The Blue Life aquarium supplement cost more than I would expect at $17 for an ounce. What is truly annoying, had I planned a little ahead, is I should have ordered a suitable quantity of potassium iodide from Elemental Scientific with my last shipment and just made the Lugol’s Solution myself. I could have made much more than an ounce for a few dollars of materials without having to purchase a single item on the DEA’s list.

At any rate, I now have several iodine solutions to experiment with. This is a good way of extending the lab. Part of experimentation is learning why X is different than Y when all other things are the same. I have made a request for the Blue Life Lugol’s Solution MSDS. Hopefully it will identify anything in the solution that may be different that a generic version and point to additional experiments I could perform.

It is very tempting to go on a campaign to restore sanity to the government. I can see the argument on why the DEA bans some substances or local and state government ban certain equipment and supplies. I think most of that is a waste of time, energy and resources. It is already illegal to manufacture Meth. Why criminalize or complicate the production and use of legal substances for law-abiding citezens? If I had the time and energy I would consider lobbying, except that I don’t like the concept so much.

Compare this to a “Hate Crime”. If a murder committed, it is a crime and there is a punishment.
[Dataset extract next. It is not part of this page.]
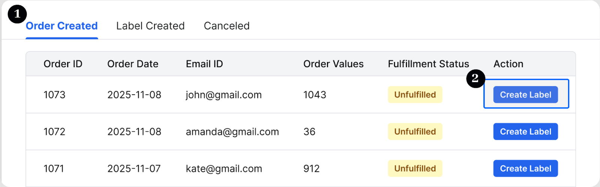Select the amanda@gmail.com email entry

pos(233,132)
If a murder is committed while shouting a racial epithet, it is suddenly a ‘hate crime’ and there is a punishment. Shouting racial epithets while standing on a street corner (while likely not very smart) can be considered free speech. So why is there a ‘hate crime’ distinction? Creating more legal exceptions makes enforcement and prosecution of the real crimes more difficult.  After all, it is the murder that is the real crime. You cannot cure stupid.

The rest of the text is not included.